Qualche compagno che, invece, ti ha colpito particolarmente?
“Ricordo la prima volta che ho visto Hamsik in allenamento, era come se avesse un’aurea. Lo guardavi e dicevi, questo è di qualità superiore. Un altro esempio di perseveranza, invece, è Dimarco: eravamo insieme ad Empoli (2016/2017, n.d.r.) e a fine stagione io ero svincolato. Ero in spiaggia, mi squilla il telefono ed era lui che aveva ricevuto l’offerta del Sion. Non sapeva se fosse il caso di andare all’estero. Ecco, ripensandoci ora mi fa una certa impressione vederlo all’Inter e in Nazionale. Anche perché, questo è un calcio molto fisico e lui è un po’ atipico in questo senso, ma probabilmente è uno dei calciatori più intelligenti che abbia conosciuto. Oltre al fatto che con quel sinistro, fa quello che vuole. Un altro che tecnicamente era un fenomeno era Alino Diamanti: arrivava dal West Ham, con noi ha fatto un anno non eccezionale (2010/2011, n.d.r.), ma le qualità erano da top player. Lo ricordavo dai tempi del Livorno, lui e Tavano ci facevano impazzire”.

Tornando ad oggi, bandiera del Brescia, un passato da ex calciatore professionista, un patentino da allenatore, una laurea in Economia, ma Marco Zambelli ha deciso cosa fare da “grande”?

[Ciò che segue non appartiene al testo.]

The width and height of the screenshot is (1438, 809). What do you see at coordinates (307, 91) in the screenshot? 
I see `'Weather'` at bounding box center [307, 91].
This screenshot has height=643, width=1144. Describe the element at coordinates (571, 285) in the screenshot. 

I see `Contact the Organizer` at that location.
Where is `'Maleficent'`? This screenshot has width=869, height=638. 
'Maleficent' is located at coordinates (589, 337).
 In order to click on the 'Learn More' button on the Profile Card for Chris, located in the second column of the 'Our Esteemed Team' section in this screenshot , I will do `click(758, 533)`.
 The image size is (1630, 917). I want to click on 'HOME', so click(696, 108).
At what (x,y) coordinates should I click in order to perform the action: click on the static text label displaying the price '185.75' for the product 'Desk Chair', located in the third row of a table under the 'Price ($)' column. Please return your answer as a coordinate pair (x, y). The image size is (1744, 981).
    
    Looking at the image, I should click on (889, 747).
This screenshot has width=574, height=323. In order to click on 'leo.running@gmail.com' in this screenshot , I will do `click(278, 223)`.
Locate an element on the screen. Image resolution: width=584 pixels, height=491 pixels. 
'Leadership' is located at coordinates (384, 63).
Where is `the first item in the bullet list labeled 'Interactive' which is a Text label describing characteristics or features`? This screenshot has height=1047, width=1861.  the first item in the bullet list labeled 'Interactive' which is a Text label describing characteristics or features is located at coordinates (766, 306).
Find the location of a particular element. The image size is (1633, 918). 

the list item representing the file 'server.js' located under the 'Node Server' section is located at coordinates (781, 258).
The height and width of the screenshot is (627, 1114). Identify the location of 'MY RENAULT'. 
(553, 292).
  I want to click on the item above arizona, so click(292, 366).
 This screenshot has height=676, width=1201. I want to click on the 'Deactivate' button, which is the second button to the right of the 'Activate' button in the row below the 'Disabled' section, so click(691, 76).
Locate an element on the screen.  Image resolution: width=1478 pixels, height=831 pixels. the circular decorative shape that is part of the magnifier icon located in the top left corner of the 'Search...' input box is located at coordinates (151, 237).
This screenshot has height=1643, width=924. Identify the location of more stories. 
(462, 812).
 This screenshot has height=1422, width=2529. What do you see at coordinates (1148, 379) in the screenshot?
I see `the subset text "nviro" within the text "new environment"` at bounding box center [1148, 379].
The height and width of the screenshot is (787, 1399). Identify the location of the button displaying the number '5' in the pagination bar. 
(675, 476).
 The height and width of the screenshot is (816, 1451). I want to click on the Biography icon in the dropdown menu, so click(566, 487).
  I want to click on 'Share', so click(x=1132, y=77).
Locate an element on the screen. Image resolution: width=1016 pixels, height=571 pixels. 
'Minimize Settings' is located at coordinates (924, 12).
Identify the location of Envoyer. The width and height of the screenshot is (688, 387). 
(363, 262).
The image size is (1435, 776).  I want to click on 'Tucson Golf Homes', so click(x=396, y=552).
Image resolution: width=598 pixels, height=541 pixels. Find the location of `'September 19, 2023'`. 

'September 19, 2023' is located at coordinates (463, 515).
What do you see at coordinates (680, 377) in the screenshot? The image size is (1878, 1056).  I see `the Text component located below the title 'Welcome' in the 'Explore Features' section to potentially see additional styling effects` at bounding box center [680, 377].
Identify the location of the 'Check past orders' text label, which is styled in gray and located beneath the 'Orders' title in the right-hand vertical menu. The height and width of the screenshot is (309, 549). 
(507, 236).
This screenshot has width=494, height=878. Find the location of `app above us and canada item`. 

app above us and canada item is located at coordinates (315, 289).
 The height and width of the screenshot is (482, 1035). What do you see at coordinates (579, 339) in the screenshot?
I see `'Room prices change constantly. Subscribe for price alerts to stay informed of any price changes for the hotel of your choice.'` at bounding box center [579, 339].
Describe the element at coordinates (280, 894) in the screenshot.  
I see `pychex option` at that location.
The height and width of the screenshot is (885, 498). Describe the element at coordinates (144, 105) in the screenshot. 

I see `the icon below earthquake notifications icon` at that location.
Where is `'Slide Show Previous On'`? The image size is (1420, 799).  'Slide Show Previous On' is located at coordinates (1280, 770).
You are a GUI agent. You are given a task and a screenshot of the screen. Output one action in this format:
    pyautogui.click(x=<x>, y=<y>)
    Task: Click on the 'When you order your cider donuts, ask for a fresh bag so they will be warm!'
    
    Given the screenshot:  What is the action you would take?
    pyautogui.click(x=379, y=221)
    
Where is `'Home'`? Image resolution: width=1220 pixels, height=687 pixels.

“Eh, forse ancora no. Per ora studio, ho la fortuna di essere molto curioso, ho fatto tanti corsi di formazione anche con l’associazione calciatori e sto cercando di farmi una cultura a 360 gradi. Mi piacerebbe contribuire allo sviluppo del mondo del calcio su aspetti che, secondo me, andrebbero potenziati. Faccio un altro esempio: nessuno sa quello che succede ad un calciatore dopo il ritiro, ma spesso si attraversano momenti di puro smarrimento. Per tanti anni vivi in una bolla, poi un giorno ti svegli, ti guardi allo specchio e pensi: “Ma io chi sono?”. Parlo per esperienza personale, ma so che a tanti altri compagni è successo lo stesso. Cioè, o hai avuto la fortuna di essere un calciatore di grande successo che, finita la carriera, sa già che farà l’allenatore, oppure davvero fatichi a trovare il tuo posto nella “vita normale”. Come dicevo prima, il calciatore andrebbe aiutato prima di essere costretto ad andare in terapia, non dopo. Sarebbe utile un percorso per guidare i giocatori e aiutarli e re-inserirsi nel mondo del lavoro. Se dovesse essere ancora il calcio, sarebbe perfetto, ma se non fosse così, anche in questo caso è importante capire che la vita continua. Un altro progetto sul quale mi piacerebbe lavorare qui a Brescia, è quello di creare un legame sempre più stretto tra sport, calcio e territorio. Quello che dico sempre è che nel mondo ci sono quattro miliardi di tifosi, nessuna religione ha così tanti fedeli. E sappiamo benissimo che i grandi giocatori vanno sempre nelle solite squadre. Dunque, bisogna riuscire a trovare il modo per alimentare questa connessione tra i tifosi (ma anche la città in generale) e la squadra, che deve essere portatrice e sponsor dei valori del territorio. Quando scendi in campo rappresenti una città e quella città si deve riconoscere nella squadra”. D’altronde, una bandiera è per sempre, no?